Automated evergreen CLAUDE.md: a validator that rejects volatile data (LOC, line numbers) in CLAUDE.md, as quack-brain's rule 7 already requires.

9. Roadmap by phases

Phase 0 — Scaffold + full hybrid retrieval (Cargo workspace with 4 crates: pinky-core, pinky, pinky-mcp, pinky-hooks). Data model + SQLite store with FTS5 and sqlite-vec + fastembed (multilingual-e5-small) + frontmatter parsing + incremental reindex + hybrid search (BM25 + vector, RRF). Embeddings from day 1, no text-only stage.
Phase 1 — MCP + hooks: pinky-mcp with brain_search/brain_save/brain_stats. The 4 thin hooks (SessionStart/PreRead/PreWrite/Stop) leaning on the core/MCP.
Phase 2 — Diary + rollups: automatic diary in the Stop hook, weekly/ monthly rollups, // Brain: breadcrumbs → backlinks.
Phase 3 — Quality improvements: semantic dedup, staleness decay, usage telemetry, cross-encoder rerank, golden-query eval harness.

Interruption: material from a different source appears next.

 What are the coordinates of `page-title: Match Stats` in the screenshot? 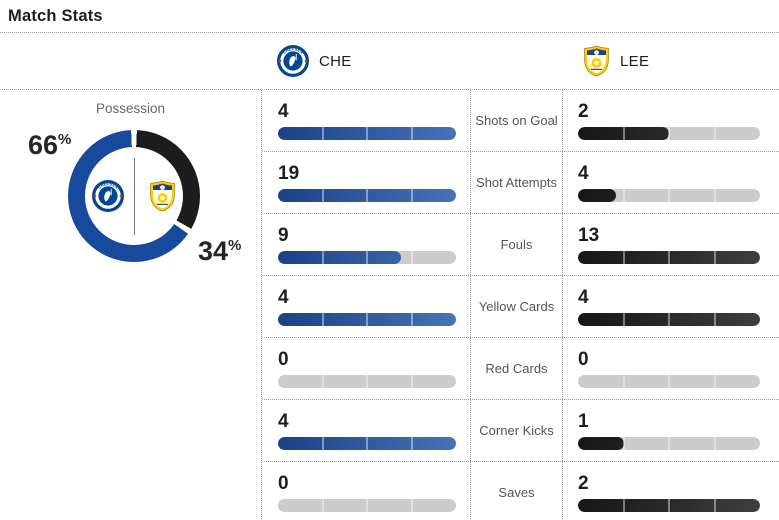 It's located at (56, 16).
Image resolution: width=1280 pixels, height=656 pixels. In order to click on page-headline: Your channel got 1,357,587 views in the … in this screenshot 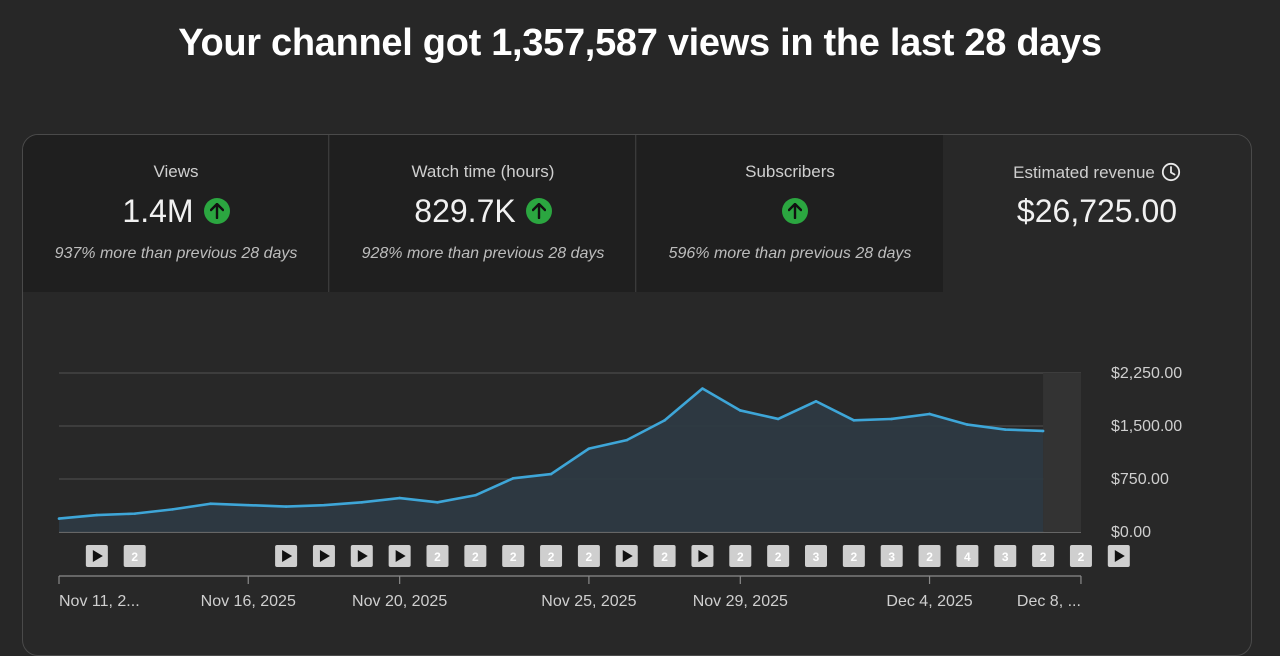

10. Scalability and performance (2-year horizon)

Real volume: several projects × daily diary × gotchas ≈ tens of thousands of entries in 2 years. That's little data: SQLite handles millions of rows and vector search over tens of thousands of vectors is trivial (<10ms). The bottleneck isn't the volume, it's the organization and the retrieval.
Incremental re-index by content_hash: only what changed gets re-embedded.
On-disk embeddings cache to avoid recomputing.
Partitioning by scope/project to bound searches.
WAL mode in SQLite for concurrent reads (CLI + MCP + hooks) without blocking.

11. Risks and mitigations

Markdown ↔ index drift → the index is disposable + idempotent reindex + hash.
Multilingual embedding quality → eval harness measures regressions (improvement 8).
Knowledge noise (garbage gets in) → the 4 save conditions + dedup + pruning telemetry.
Embedding-model lock-in → version the model in the chunk metadata; global reindex when changing it.